Potongan Dokumen:
::::::::::
Romantic

Romantic
Cinta dan Harapan

Senin, 04 Juli 2011

Inspirasi atas Kegelisahan
Oleh : Deramsyar
Salam pergerakan !

Semangat pergerakan akan terlahir dari jiwa_jiwa yang bergerak,gerak dalam artian merubah keadaan yang stagnan menjadi dinamis< dari ruang kegelisahan yang menginginkan perubahan kearah yang lebih baik. Dengan berpeganag pada komitmen untuk mengemban amanah struktural maupun kultural sebagai perwujudan dari visi misi gerakan, yakni terlahirnya militansi kader dari dinamika komunitas PMII yang ada agar mampu menyikapi realitas sosial yang sudah menggila sebagai wujud kongkrit kiprah PMII untuk bangsa dan Negara.
Berangkat dari sebuah realitas diatas, kami pun menyadari akan sebauh proses yang harus dijalani, karena kami pun menyakini sebuah idealitas tidak akan pernah terwujud tanpa adanya aktifitas yang kongkrit.
“Ruang Inspirasi atas Kegelisahan menjadi semangat baru untuk bergerak maju mendobrak sendi-sendi neo-liberalisme.”
::::::::::
Butir Tugas 1: Siapa penulis tulisan "Inspirasi atas Kegelisahan" dalam potongan dokumen?
Butir Tugas 2: Tolong lanjutkan potongan dokumen mulai setelah kalimat terakhirnya.

Data Tersedia:
::::::::::
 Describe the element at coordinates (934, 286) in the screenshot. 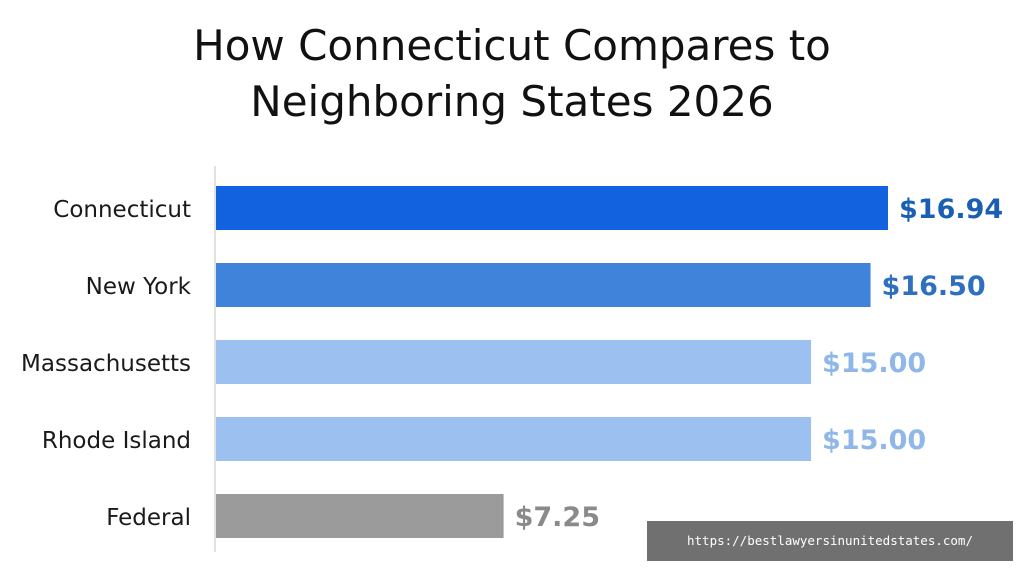

I see `value-label: $16.50` at that location.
::::::::::
Ruang Jawaban 1: Deramsyar.

Ruang Jawaban 2:
Terinspirasi dari kalimat sederhana diatas, kami menyakini akan sebuah usaha yang harus dilakukan, karena tantangan dari proses kerja organisatoris maupun kultural tidak akan pernah terwujud dengan berpangku tangan, mengkhayal serta mimpi-mimpi kosong, begitupun sebaliknya khayalan serta mimpi-mimpi itu akan terwujud dengan sebuah keyakinan dan keteguhan komitmen untuk bekerja merealisasikan semua konsep yang ada. Memang sendah menjadi suatu tantangan dan hambatan yang harus dihadapai, mungkin juga suatu penyakit akut yang memerlukan obat mujarab untuk mendiognosanya, ataupun ada sebuah kesalahan dalam menjalankan proses kederisasi dan belum tuntas dalam memahami nilai-nilai kultural PMII sehingga kesadaran dari individu kader terlibih struktural itu sendiri belum terbangun suatu tanggung jawab moral struktural yang harus dilaksanakan belum direalisasikan.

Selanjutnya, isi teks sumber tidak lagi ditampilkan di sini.